The Future of Career Guidance
The framework outlines a clear direction: career guidance will become more systemic, more digital and more strongly focused on transitions throughout life. It will not only be support for making choices. It will be support for adaptability, learning, resilience and participation in society.
For career counsellors, this means several changes.
- They will need to work even more actively with information about skills and the labour market.
- They will need to understand digital tools and artificial intelligence, but also be able to explain their limitations.
- They will need to work with much more diverse groups — from pupils to people in late career.
- They will need to demonstrate the effect of their work through feedback, results and follow-up.
- The most important change, however, is different. The counsellor will increasingly be less of a person who knows the answer and more of a specialist who helps clients build the capacity to navigate and adapt in conditions of uncertainty. This requires facilitation skills, data literacy, ethical sensitivity, understanding of education and employment systems, and the ability to work in partnership.

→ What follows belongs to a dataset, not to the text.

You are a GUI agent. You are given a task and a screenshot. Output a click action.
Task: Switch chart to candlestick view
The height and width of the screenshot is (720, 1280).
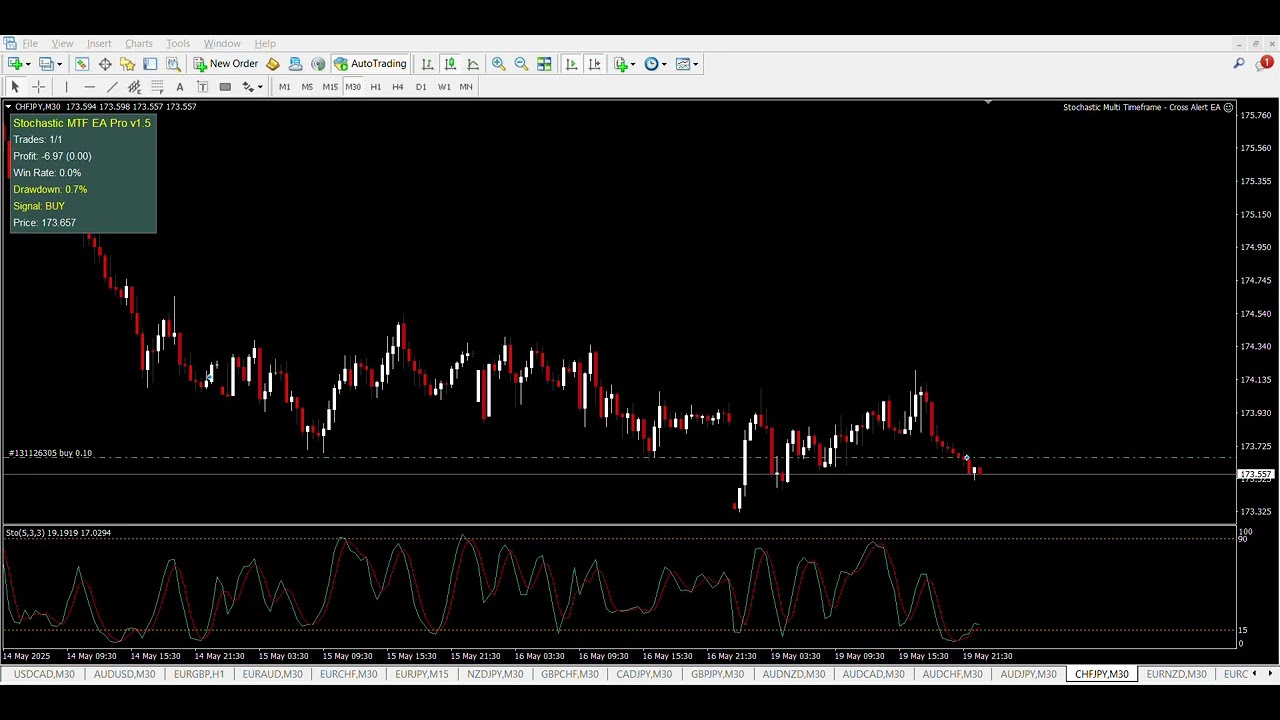click(450, 64)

For policy experts, the framework outlines a concrete agenda:
- reviewing the existing system: which institutions provide guidance, for which groups, with what standards, with what specialists, with what funding and with what results;
- creating a shared vision that connects education, vocational training, higher education, employment, social support and digitalisation;
- introducing or updating quality standards and professional competence standards;
- investing in specialists and tools;
- building a system for data, monitoring and evaluation.
Here are several specific steps that policy experts can plan:
- a national framework for career management skills by age stage and context;
- minimum quality standards for services in schools, universities, employment offices and adult learning centres;
- requirements for qualification and continuing training of career specialists;
- integrated digital portals with reliable information about professions, skills, training and qualifications;
- access mechanisms for vulnerable groups, including mobile and community-based services;
- sustainable funding linked to quality, access and results;
- regular collection of data on use, satisfaction and long-term impact.

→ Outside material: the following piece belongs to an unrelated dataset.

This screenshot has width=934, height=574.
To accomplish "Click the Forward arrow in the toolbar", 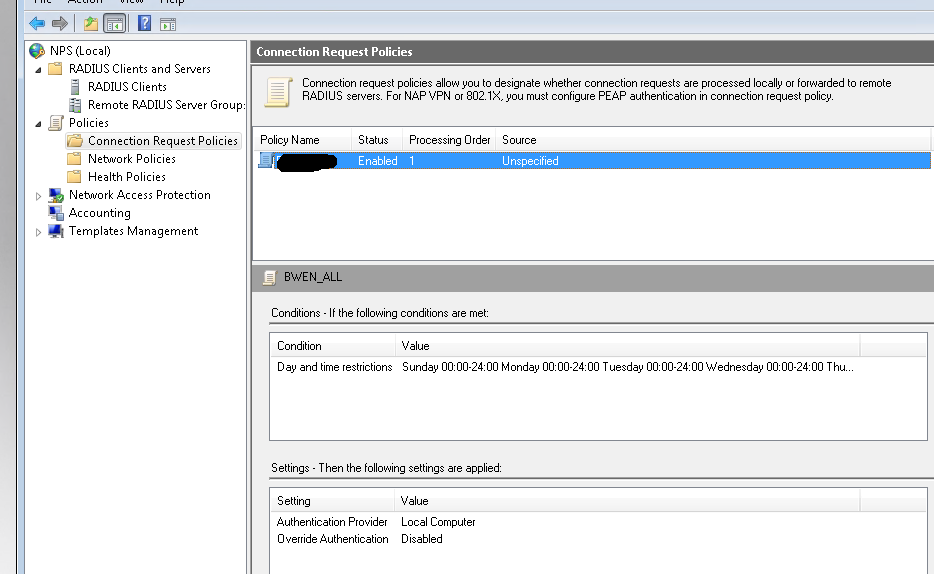I will 60,23.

The new European framework does not provide a ready-made recipe for every country. Instead, it offers a common language and a shared logic through which each system can see where it stands and where it needs to develop. Its strongest message is that career guidance is not a peripheral service, but a mechanism that helps people, institutions and societies cope with constant change.
Good career guidance in the future will not be measured by whether it helped someone choose a suitable profession. It will be measured by whether it enabled them to develop the confidence, awareness and skills to make meaningful choices repeatedly — at school, at university, in the workplace, during a crisis, during reskilling and at every next transition.